- For Teachers
1-If you push any of these buttons a type of drink will flow out of the machine.
2-If you push any of these buttons a different type of drink will flow out of the machine.
I think '2' makes it clear that to each button corresponds a particular kind of drink. In '1' that is not really that clear since it leaves open the possibilty that the same kind of drink will be obtained by pushing any button. But can't one use '1' instead of '2' ?
Thank you very much Bhiasahab,
They have this kind of machine in a lot of fast food restaurants. There are different buttons, or levers, and each corresponds to a particular kind of drink. You push any button and a particular kind of drink flows out of the machine.
Maybe the idea is not expressed clearly in my original sentences.
not a teacher
This is one way of saying it clearly.
"Each button, when pushed, causes a different type of drink to flow from the machine".

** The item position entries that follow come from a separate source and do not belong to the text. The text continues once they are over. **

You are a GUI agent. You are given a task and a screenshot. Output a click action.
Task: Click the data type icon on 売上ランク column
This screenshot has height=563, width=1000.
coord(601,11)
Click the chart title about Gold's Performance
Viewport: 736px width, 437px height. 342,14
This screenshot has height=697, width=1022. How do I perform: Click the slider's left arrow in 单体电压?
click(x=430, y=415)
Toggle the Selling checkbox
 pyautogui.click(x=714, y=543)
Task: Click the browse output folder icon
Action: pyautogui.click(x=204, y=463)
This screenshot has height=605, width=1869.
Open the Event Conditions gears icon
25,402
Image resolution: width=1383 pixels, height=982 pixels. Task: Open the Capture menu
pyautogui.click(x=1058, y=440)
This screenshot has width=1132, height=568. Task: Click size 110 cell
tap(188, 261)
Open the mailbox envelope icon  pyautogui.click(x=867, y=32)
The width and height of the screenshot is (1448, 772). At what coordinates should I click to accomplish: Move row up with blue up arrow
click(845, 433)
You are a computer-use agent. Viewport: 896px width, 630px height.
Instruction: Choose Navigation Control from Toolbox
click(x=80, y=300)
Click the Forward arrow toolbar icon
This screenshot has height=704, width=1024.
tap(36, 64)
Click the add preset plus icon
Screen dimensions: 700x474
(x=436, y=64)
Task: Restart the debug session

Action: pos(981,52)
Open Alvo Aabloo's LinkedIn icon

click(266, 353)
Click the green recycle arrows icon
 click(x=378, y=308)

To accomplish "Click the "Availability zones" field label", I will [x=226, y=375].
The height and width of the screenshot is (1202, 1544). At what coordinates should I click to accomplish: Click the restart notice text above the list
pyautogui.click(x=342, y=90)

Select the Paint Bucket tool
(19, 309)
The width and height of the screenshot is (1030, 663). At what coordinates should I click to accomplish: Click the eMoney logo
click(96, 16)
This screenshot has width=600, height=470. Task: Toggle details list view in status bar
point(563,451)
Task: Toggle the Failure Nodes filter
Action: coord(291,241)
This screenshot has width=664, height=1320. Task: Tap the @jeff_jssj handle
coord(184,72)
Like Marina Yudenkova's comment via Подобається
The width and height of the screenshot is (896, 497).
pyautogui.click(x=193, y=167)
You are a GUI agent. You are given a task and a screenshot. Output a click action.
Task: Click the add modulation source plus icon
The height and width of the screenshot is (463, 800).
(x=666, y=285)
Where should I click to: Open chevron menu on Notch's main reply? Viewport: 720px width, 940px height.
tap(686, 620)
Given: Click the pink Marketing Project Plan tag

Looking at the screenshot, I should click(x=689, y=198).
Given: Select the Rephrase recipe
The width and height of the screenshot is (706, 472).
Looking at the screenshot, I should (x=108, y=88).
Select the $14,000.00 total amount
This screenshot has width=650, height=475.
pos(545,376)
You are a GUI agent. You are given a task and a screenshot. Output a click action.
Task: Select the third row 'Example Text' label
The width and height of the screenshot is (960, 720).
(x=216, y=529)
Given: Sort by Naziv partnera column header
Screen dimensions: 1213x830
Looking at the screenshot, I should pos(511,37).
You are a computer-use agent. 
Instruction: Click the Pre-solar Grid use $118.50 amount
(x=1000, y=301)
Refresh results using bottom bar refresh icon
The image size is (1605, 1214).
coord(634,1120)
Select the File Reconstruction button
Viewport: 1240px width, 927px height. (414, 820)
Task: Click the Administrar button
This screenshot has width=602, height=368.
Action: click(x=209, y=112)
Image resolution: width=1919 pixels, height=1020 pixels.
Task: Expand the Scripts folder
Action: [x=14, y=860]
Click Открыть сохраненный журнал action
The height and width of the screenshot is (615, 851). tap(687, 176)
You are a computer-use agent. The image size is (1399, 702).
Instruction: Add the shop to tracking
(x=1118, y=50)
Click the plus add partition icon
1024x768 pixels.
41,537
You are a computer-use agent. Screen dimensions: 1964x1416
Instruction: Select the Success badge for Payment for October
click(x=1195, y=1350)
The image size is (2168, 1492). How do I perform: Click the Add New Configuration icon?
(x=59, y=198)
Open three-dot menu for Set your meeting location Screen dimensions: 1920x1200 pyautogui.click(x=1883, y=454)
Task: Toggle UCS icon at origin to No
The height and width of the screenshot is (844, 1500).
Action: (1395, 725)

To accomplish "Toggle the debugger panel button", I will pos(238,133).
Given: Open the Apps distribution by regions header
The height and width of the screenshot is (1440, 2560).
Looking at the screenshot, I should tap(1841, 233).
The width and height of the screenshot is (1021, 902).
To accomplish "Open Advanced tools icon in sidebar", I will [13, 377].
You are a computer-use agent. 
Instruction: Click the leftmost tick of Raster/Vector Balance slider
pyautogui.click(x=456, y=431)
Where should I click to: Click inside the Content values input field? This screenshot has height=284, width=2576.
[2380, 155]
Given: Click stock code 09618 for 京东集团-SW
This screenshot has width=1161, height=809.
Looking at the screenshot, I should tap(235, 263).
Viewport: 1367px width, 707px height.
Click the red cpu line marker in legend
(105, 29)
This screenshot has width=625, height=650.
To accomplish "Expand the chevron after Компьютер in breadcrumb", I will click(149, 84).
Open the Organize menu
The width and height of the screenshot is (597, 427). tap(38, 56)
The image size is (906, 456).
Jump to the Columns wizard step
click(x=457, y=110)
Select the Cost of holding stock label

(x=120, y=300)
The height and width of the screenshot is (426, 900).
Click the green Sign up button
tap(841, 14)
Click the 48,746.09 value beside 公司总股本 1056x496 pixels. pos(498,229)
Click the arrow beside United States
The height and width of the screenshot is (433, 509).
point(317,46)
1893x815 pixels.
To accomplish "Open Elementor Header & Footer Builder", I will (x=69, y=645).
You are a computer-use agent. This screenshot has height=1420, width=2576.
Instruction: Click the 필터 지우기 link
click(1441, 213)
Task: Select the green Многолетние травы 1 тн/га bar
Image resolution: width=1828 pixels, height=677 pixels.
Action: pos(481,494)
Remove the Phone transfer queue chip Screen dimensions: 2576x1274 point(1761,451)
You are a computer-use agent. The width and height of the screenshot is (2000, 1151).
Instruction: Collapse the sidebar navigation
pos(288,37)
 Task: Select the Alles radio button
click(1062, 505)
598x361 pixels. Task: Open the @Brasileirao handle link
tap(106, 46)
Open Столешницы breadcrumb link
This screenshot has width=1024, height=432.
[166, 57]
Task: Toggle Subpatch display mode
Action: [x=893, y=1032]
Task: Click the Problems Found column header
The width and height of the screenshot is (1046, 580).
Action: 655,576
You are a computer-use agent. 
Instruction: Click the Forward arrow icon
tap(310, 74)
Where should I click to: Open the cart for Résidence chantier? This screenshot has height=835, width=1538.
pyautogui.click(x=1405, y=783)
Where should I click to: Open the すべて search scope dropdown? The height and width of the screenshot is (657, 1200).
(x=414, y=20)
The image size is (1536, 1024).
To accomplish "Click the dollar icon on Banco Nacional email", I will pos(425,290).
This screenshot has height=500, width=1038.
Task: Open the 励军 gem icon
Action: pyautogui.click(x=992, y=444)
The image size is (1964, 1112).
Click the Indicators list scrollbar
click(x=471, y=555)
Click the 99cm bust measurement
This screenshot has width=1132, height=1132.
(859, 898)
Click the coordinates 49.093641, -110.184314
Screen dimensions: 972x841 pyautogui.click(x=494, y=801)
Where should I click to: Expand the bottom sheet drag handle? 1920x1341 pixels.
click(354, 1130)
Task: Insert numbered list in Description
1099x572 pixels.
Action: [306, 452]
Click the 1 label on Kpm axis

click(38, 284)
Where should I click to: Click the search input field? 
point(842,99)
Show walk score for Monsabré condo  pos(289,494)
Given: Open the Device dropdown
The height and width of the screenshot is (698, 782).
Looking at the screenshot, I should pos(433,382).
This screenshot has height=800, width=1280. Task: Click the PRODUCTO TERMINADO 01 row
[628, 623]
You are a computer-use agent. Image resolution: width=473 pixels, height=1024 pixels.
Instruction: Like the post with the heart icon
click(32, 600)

Last edited by JMurray; 29-Aug-2013 at 16:48.
Maybe it's BrE, but it could suggest a lack of control over the liquid coming out- it sounds bizarre to me too.
not a teacher
Clearly I don't consider it bizarre either, but if I were talking informally to someone about the machine, I wouldn't put it that way. It would be something more succinct like "Each button gives you a different type of drink", the rest is obvious. I don't know the intended context of the OP's example so I just tried to offer something with a similar tone.
Last edited by JMurray; 30-Aug-2013 at 02:24.